Estamos hablando con nuestros compañeros de trabajo. El tema cambia a Miguel, otro trabajador que no está presente. Cada uno del grupo da su propia crítica de Miguel. Es el ritmo de la soberbia, el deseo para el prestigio que nos hace descontar las buenas cualidades de los demás. Hay deseos para varias cosas que nos impiden desde el interior de hacer lo bueno. La codicia – el deseo para la plata – nos ciega de las necesidades de los demás. La ira – el deseo para mostrar el poder – nos boquea a dar al otro su deber. La lujuria – el deseo para el placer sexual – nos previene de respetar a la mujer u hombre con toda dignidad. Estos son los “otros dioses” de que Dios la primera lectura nos advierte a no seguir.

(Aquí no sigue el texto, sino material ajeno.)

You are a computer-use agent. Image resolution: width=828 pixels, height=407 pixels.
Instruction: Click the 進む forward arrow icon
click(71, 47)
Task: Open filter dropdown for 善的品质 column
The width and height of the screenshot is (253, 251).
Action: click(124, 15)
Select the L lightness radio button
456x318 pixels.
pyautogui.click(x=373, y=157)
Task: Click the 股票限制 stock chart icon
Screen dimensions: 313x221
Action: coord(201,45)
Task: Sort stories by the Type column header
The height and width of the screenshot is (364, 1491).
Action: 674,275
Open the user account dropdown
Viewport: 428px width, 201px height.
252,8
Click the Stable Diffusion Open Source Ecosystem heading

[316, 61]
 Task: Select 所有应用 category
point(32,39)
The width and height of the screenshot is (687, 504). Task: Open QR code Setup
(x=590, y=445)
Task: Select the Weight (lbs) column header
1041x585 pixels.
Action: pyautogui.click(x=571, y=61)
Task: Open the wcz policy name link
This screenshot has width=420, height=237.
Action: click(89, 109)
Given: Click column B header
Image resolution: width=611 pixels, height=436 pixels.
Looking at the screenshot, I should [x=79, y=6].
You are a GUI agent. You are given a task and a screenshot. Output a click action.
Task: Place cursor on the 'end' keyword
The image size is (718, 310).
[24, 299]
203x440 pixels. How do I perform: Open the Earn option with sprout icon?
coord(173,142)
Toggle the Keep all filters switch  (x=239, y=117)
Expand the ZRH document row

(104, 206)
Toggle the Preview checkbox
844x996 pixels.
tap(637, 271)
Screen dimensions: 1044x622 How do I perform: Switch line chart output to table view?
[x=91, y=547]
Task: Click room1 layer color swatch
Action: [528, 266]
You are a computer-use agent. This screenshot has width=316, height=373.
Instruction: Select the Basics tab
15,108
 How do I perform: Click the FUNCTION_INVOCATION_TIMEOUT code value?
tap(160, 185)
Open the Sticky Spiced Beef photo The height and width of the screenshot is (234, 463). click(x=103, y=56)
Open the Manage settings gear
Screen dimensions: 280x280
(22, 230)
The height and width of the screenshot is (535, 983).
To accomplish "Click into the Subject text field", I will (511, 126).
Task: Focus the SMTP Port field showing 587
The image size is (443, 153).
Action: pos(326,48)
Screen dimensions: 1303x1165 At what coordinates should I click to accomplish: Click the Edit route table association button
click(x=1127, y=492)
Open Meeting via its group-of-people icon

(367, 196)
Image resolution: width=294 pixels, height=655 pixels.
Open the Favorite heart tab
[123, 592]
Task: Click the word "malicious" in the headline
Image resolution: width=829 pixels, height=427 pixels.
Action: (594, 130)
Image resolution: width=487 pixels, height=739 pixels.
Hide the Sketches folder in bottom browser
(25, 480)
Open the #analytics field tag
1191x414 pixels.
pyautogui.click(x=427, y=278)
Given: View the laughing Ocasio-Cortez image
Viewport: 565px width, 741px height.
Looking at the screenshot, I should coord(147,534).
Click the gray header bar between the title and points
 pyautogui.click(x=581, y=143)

Para hacernos más libres la Iglesia nos propone el período de la cuaresma que entramos este miércoles. Es tiempo para avanzar el control de nuestros deseos como la Señora de Larrocha controla sus dedos al piano. Por el ayuno dominamos el deseo para los placeres. Pues la abstinencia nos comprueba que el placer no es nuestra meta sino un producto secundario del camino. Por la oración sometemos el deseo para mostrar el poder sobre otras personas. Pues la oración no sólo reconoce un poder más alto que nuestro, sino también muestra un amor profundo por quienes rezamos. Y por la caridad vencemos la codicia. Pues la generosidad proclama que la plata no es exclusivamente para el uso individuo sino para el bien de todos.

Nos preguntemos: ¿para qué queramos ser libres? Es posible que nos guste ser dominado por el placer, el poder, y la plata. Jesús nos provee la respuesta en el evangelio. Al mantener estos “otros dioses” es edificar nuestra casa sobre arena que tiene que ceder. Pero al buscar la libertad es edificar nuestra casa sobre él mismo, la roca que durará para siempre.

Hay otra historia acerca de dos personas que muestra el deseo para ser libre. Un día un guerrillero estuvo para destruir un monasterio cuando un monje se presentó en el camino para detenerlo. “Sal de aquí -- dijo el guerrillero al monje – ¿no sabes quién soy? Soy el que puede cortar tu cabeza con un golpe de mi espada”. “Es cierto” – respondió el monje – “pero usted no sabe quién soy. Soy el que puede dejarle cortar mi cabeza sin preocuparse”. El monje se mostró más libre que el guerrillero. El monje se mostró más como Dios.